English Binding.- [Breviary] Portiforium Seu Breviarium, 3 parts in 1, blackletter in double column, in black and red throughout, woodcut device to title, two manuscript notes to margins in English in a contemporary hand (at +6 verso and i2, this scoured out), title faintly browned and soiled otherwise generally quite clean, bound in contemporary English calf over boards, stamped in blind in a panel design bearing foliate and other devices (possibly including griffins), neatly rebacked, lacking clasps, [Adams L949], Paris, by Joannis le Blanc for Guillaume Merlin, 1557.
⁂ A fantastic example of a prayerbook from the period of Catholic restoration in England under Mary Tudor, with English ownership and in a contemporary English binding.

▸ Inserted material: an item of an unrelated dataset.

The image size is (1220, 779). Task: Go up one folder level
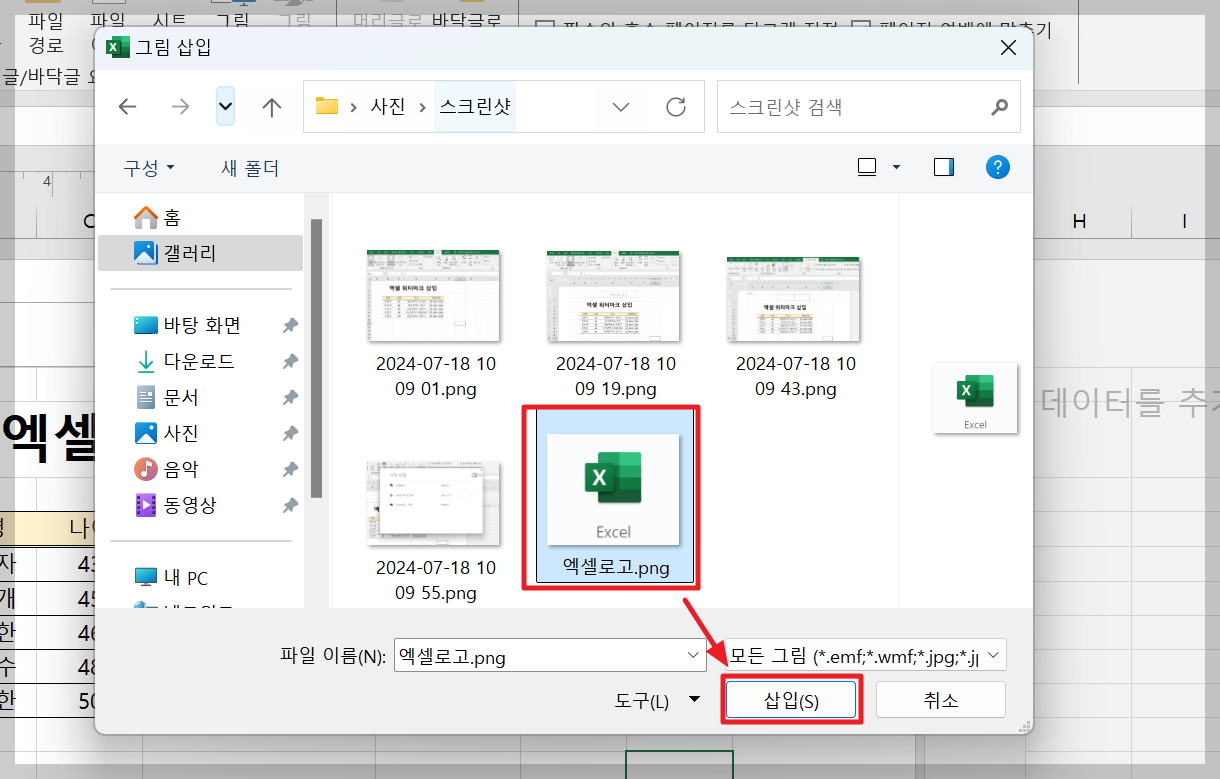pyautogui.click(x=271, y=106)
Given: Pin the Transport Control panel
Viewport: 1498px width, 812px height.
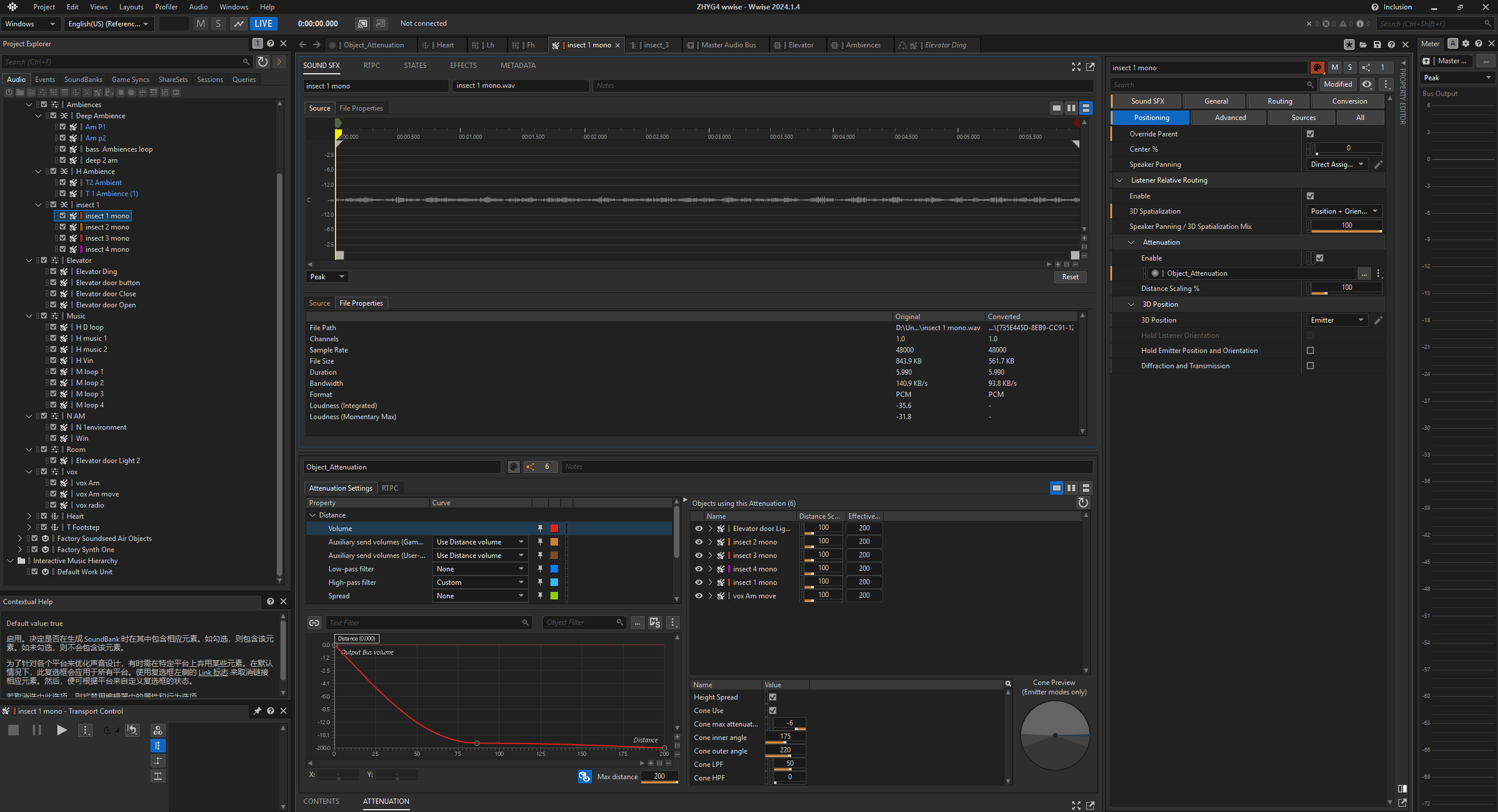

This summer section of the Roman Breviary, according to the use of Salisbury, while printed in Paris was clearly intended for the English market, and if not soon after printing then definitely by the end of the century was in the hands of an English owner. The manuscript note on the verso of folio +6, the Calendar page for October, is of great contextual resonance, reading "the first sonday of hoctober ys the dedycation day of the churche All ways". The first Sunday in October had been decreed by Henry VIII in 1536 to be held as the official feast of dedication for every parish Church in England, rather than as traditionally on the exact date specific to each parish. This note thus reveals the complex blending of religious paradigms and sentiment in England at this time, between Henrician Anglicanism and Marian Catholicism. Of course, if the book came into English hands later than 1558, the state of recusancy adds yet another complex interpretational layer to the context of this scribbled reminder.
Provenance: Tho. Falconer [18th century engraved bookplate] & Pusey House, Oxford [library stamps to title and front endpaper].